Petya- and Mischa-inspired ransomware, Satana (Satan) is the most recent discovery in terms of malware. Still under development, Satana is an aggressive ransomware for Windows that encrypts the computer’s master boot record (MBR) and prevents it from starting.
Satana seems to be a ransomware at an early stage of development. It displays some interesting features, but also contains flaws, researchers said. The low-level attack code looks unfinished – but authors show an interest in developing the product in this direction and we can expect that in the next version it will be improved. We don’t expect this malware is going to be distributed on a large scale yet – it is rather a work in progress, but what we observed now is likely going to be the base for additional threats down the line.

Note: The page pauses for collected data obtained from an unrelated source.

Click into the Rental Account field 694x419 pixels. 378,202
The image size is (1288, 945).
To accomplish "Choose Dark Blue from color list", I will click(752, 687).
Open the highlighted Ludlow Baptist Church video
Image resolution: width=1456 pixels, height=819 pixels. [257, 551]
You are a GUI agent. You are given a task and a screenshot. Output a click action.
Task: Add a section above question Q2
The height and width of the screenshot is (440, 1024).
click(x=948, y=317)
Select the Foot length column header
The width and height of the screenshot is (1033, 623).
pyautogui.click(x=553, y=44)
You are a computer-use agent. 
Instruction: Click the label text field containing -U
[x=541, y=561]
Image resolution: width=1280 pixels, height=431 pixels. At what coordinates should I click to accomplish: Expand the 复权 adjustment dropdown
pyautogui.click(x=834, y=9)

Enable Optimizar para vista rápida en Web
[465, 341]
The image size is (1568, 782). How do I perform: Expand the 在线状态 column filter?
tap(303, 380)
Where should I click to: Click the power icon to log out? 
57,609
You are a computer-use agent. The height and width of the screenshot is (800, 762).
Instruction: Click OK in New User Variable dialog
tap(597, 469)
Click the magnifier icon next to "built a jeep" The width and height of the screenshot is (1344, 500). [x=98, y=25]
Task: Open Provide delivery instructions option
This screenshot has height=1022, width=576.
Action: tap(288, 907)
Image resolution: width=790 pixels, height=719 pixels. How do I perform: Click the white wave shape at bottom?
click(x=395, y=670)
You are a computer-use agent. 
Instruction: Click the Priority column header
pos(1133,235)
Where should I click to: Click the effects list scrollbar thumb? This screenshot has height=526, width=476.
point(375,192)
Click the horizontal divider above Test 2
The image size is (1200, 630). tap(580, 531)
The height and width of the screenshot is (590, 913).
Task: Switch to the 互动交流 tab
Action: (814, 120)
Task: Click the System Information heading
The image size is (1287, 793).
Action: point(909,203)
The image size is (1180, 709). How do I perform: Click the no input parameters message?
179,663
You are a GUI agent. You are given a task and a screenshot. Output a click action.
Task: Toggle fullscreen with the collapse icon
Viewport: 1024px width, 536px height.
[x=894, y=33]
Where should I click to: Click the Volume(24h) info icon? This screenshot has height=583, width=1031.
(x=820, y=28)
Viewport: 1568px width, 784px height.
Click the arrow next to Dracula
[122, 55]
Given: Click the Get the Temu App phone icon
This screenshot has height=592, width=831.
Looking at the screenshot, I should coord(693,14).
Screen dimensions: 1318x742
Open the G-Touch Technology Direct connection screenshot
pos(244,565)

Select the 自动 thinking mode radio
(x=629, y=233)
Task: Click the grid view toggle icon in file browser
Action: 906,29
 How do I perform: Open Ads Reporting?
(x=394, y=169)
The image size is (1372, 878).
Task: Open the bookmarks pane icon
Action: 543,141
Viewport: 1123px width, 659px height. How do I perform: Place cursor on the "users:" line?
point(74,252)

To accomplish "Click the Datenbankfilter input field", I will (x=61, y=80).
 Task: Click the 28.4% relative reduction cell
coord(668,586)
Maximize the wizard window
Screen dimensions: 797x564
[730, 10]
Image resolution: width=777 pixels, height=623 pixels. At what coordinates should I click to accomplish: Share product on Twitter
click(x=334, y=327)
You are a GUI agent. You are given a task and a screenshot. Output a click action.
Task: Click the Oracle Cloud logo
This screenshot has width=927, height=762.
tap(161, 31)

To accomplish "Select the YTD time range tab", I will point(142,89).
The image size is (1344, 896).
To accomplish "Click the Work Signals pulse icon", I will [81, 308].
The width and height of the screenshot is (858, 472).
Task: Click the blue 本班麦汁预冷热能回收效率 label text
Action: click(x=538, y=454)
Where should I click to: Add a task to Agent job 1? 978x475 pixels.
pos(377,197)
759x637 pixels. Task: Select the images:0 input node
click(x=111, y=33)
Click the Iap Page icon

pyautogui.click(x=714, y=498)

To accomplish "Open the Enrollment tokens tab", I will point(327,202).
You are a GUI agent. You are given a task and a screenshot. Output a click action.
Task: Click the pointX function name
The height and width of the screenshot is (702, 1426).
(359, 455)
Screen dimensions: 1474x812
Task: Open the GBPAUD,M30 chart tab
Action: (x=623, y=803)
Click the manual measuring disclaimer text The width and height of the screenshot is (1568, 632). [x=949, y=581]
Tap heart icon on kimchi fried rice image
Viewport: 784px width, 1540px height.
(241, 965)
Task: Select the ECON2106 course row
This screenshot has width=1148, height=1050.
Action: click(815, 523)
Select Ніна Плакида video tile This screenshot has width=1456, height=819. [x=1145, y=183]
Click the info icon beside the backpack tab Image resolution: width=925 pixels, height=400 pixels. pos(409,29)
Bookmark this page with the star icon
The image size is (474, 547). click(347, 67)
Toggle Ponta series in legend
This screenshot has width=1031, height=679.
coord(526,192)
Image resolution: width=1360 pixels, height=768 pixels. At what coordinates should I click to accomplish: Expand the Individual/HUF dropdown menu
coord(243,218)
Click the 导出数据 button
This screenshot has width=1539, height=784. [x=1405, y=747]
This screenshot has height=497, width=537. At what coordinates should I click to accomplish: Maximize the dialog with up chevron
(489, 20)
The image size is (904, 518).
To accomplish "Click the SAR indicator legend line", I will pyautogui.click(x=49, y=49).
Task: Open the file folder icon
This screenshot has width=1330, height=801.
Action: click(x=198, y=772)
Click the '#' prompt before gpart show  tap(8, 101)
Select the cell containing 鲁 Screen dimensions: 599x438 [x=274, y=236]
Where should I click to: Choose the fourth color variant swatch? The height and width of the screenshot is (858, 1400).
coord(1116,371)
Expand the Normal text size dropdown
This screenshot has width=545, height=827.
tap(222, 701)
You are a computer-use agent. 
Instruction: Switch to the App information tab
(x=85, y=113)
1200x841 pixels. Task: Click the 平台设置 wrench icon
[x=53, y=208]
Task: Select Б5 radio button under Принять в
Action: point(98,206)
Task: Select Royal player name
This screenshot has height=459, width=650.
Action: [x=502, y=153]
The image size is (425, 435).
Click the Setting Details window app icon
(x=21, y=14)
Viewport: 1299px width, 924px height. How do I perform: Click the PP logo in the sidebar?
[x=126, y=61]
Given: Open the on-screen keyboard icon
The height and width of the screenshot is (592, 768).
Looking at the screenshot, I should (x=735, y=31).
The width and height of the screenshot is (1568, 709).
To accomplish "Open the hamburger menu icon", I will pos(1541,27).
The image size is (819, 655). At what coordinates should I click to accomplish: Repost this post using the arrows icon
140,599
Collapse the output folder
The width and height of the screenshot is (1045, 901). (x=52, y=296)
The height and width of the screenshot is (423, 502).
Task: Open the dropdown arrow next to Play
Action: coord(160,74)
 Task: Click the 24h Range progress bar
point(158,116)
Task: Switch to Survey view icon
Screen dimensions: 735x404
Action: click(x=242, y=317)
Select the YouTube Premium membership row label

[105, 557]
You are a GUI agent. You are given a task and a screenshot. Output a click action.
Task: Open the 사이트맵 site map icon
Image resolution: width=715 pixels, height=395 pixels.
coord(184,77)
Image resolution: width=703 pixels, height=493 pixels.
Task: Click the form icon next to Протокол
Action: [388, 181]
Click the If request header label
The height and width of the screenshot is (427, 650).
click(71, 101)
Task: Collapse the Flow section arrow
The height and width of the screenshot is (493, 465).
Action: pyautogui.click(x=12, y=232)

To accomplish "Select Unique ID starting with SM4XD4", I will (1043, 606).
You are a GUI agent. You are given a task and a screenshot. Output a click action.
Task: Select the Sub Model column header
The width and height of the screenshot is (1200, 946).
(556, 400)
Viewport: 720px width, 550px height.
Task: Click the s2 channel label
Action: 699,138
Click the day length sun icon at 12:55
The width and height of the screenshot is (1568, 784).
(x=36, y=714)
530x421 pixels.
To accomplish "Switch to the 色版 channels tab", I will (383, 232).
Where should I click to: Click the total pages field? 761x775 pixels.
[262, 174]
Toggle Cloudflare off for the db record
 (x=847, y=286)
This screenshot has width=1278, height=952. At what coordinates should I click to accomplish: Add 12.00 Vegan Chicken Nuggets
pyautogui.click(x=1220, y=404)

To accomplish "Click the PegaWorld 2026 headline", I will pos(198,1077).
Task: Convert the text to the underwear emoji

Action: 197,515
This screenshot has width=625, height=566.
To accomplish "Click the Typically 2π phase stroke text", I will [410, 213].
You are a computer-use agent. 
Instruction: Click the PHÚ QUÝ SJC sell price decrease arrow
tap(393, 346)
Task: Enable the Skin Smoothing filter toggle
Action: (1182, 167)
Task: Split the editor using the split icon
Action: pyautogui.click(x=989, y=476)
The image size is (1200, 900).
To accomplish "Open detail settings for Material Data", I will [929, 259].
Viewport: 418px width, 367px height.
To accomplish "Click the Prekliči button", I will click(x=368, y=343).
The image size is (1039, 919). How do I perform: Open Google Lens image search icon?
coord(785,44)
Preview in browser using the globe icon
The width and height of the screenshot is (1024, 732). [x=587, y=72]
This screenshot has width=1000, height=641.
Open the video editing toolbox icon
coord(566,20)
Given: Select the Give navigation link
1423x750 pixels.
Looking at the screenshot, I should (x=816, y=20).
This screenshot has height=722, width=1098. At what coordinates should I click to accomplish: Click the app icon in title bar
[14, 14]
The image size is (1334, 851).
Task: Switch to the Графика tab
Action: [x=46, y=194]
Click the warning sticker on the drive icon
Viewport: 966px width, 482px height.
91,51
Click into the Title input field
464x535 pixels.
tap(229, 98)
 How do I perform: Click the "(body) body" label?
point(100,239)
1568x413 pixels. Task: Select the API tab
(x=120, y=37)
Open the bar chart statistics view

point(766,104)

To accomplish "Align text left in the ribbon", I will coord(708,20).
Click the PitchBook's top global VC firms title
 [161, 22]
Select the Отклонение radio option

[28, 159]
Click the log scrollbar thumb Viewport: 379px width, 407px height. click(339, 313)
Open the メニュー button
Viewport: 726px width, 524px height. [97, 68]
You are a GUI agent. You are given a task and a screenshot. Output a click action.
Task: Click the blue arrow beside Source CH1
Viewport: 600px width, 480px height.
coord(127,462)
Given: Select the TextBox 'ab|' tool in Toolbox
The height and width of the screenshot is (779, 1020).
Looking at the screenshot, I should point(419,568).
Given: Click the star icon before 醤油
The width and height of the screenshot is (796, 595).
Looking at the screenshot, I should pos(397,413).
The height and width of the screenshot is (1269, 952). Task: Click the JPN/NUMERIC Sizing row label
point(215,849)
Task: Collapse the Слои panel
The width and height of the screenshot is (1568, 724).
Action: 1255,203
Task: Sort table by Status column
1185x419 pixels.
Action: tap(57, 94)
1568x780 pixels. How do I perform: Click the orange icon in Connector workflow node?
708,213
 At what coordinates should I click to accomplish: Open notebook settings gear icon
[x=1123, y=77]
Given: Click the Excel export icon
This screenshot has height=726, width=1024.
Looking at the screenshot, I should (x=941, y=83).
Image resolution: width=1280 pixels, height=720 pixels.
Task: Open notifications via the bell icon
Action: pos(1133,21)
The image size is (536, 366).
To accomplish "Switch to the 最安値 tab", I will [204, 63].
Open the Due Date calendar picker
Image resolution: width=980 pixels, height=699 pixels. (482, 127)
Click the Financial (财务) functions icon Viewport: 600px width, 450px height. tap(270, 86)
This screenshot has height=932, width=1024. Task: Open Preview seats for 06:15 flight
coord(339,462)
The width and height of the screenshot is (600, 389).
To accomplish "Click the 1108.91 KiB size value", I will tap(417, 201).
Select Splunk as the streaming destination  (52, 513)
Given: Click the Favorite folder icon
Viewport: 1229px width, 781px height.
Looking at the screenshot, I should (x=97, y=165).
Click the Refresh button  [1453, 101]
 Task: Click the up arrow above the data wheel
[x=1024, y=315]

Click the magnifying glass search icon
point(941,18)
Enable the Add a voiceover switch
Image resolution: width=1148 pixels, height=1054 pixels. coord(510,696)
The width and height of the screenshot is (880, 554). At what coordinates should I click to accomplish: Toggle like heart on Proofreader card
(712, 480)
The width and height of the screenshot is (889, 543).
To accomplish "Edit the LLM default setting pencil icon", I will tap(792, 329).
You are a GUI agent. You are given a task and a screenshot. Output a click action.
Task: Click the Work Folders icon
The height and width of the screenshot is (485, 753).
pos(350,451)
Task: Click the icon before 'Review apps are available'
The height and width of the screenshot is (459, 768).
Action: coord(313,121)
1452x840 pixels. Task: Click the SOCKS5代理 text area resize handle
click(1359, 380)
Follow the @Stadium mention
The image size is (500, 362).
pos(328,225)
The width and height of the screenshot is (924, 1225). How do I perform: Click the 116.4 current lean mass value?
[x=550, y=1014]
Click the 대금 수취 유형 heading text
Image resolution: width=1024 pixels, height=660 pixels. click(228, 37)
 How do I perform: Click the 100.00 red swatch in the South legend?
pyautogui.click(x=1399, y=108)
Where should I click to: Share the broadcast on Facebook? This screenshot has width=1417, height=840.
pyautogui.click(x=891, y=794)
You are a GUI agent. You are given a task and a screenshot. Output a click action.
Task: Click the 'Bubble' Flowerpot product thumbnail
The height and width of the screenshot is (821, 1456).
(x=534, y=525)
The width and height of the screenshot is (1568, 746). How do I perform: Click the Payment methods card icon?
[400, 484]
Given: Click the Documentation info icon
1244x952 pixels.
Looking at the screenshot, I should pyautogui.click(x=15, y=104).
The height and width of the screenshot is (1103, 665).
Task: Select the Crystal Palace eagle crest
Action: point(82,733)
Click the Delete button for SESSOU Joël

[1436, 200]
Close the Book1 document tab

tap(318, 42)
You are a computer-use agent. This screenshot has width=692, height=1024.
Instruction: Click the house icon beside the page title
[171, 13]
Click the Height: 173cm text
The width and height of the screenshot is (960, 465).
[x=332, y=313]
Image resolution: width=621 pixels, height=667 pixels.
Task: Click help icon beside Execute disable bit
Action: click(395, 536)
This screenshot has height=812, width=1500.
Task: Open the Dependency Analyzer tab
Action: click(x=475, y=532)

Satana resembles classic ransomware families in terms of how it works, but it is only the second to target the MBR. The MBR code tells the computer how to start so, when blocked, it doesn’t know which disk partitions are where.
Unlike Petya, which encrypted the NTFS MFT (Master File Table), Satana is easier to fix as it only replaces the MBR with its own version. The ransomware informs on-the-go on all the processes, including the advancement in encryption.
After the device is infected, the ransom notice appears on the screen demanding payment of 0.5 bitcoin (approximately US$340). Unless tech-savvy, it might be hard for users to use the recovery options and restore the system.
Because the computer can’t start Windows, payment has to be made from a different clean device. However, researchers warn that, even if users pay the ransom, they might not regain access to their system.